You could get may speakers of various size in your room from smaller bookshelf or monitor speakers to large box full range models and perhaps even Planar or Electrostatic options but there are things people need to know before any valid help can be given, Many times people will suggest Mini monitors in a smaller room, yours is not small but certainly not large, Placing a mid sized full or near full range speaker is certainly the route I would take for mains and center.
It is my semi-educated opinion that people will judge a speaker as too large far more often than is really needed, it all boils down to what you want out of your system, the rooms accoustics and the all important issue of you and your wife/partners wishes as far as what looks good. My room is 14X24 and I have very large speakers but I play large scale Classical, Heavy Metal and Rock in a music first Theater application so a monitor wont work for me plus I can place my speakers 4 feet from backwall and 3 from side walls with no wife issues, many folks cant do that for various reasons so size is not a big issue for guys like me but many speakers are really just a monitor stacked on a sub enclosure giving you the best of both worlds as moniotrs have strengths that larger coffin speakers cant match........there is no one size fits all solution.....but hopefully the more info you provide the more help folks can offer


----------



## salvasol

I agree with Superchad ...

You also need to tell if this will be for HT only; or will you use it for music too???
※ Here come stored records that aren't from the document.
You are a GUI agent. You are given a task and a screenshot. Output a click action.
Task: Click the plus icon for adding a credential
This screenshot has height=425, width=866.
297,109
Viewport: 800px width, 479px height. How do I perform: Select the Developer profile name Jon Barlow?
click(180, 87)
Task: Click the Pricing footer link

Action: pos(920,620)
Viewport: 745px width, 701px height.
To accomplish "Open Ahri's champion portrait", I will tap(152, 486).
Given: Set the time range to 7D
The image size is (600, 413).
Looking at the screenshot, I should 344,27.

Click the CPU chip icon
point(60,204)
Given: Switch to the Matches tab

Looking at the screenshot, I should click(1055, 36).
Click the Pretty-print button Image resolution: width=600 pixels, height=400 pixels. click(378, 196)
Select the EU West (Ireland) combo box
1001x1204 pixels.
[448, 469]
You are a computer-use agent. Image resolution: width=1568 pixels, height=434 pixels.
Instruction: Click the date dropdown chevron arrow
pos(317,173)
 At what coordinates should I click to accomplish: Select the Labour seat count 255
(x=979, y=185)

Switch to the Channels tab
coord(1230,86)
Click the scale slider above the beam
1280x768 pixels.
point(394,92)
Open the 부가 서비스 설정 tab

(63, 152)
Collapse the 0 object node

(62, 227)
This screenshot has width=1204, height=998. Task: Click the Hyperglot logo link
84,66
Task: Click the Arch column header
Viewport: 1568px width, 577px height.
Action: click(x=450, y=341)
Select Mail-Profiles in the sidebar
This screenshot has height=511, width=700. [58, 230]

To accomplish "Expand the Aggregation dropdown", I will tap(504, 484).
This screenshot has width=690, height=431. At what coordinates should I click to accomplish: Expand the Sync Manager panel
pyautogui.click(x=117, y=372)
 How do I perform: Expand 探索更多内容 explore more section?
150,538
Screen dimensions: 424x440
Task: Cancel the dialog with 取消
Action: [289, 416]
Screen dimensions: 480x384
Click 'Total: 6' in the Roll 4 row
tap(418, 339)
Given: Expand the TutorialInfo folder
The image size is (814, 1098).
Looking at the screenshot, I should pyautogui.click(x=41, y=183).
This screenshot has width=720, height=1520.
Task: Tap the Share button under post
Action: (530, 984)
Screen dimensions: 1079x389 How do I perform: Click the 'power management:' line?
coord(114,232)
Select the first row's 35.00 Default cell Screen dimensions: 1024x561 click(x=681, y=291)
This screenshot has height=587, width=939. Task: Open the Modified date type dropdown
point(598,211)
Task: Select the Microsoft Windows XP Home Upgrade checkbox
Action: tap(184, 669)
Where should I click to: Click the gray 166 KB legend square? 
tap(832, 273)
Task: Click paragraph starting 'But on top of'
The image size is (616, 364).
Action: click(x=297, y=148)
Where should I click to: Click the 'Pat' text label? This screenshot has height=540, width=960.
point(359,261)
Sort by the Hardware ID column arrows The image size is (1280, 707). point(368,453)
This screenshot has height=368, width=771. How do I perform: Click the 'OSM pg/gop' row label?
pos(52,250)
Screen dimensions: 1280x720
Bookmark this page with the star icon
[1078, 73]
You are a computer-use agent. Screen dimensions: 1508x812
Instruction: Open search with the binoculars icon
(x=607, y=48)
Are you planning on getting a Sub, or Do you have one already???

What system do you have 5.1, 6.1 or 7.1 ??? 

Are you planning to use the same receiver (What model???) or getting a new one???

Budget is very important ... Do you want to spend $300, $2,000, $ 10,000 ???

Any brand in particular??? 

What do yo expect to get from speakers??? ... I started with an Infinity TSS750 (very small speakers, sound good but frequency response is 120Hz to 20Khz; usually your crossover is set at 80Hz which I couldn't do it with this speakers), currently I'm using JBL Stadiums and Polk M10 which work better than the TSS750 ... :yes:


----------



## Sybaris

Thanks for the suggestions.

1. I plan on making the speaker set-up as minimally intrusive as possible, nothing on the floor or protruding. The wall where the TV will go is actually one side of an empty walk-in closet so I have plenty of space to run cable/wires, inset the TV, mains, center and sub(s). I will have to build bulkheads about 1.5'X1.5' square along the length of the two side walls where the walls meet the ceiling. There's an A/C vent recently put in and to make it symetrical the bulkheads are necessary. The bulkheads can house side and rear speakers. The back wall opens out to a hot tub and since those doors are glass I'll probably build another bulkhead that will house remote controlled blinds and a rear center channel speaker.

2. The room will be for HT only

3. I've always been partial to Klipsch. Got an old pair of Forte's and they are as sweet today as they were 20 years ago new.

4. I don't have any components for HT. I studied a lot of brands some years ago and was drawn to Denons products. I recently looked at their site and I don't recognize anything anymore but they did have this A/V Receiver selector and for the variables I input it spit out the AVR-2308CI and AVR-888 as being compatible for my needs. Just to mention, I don't need multi-zone or networking. My TV however will be 1080p plasma. I also have a lot of DVDs so would upscaling be a feature to look for or maybe let the DVD player do the upscaling (if possible)?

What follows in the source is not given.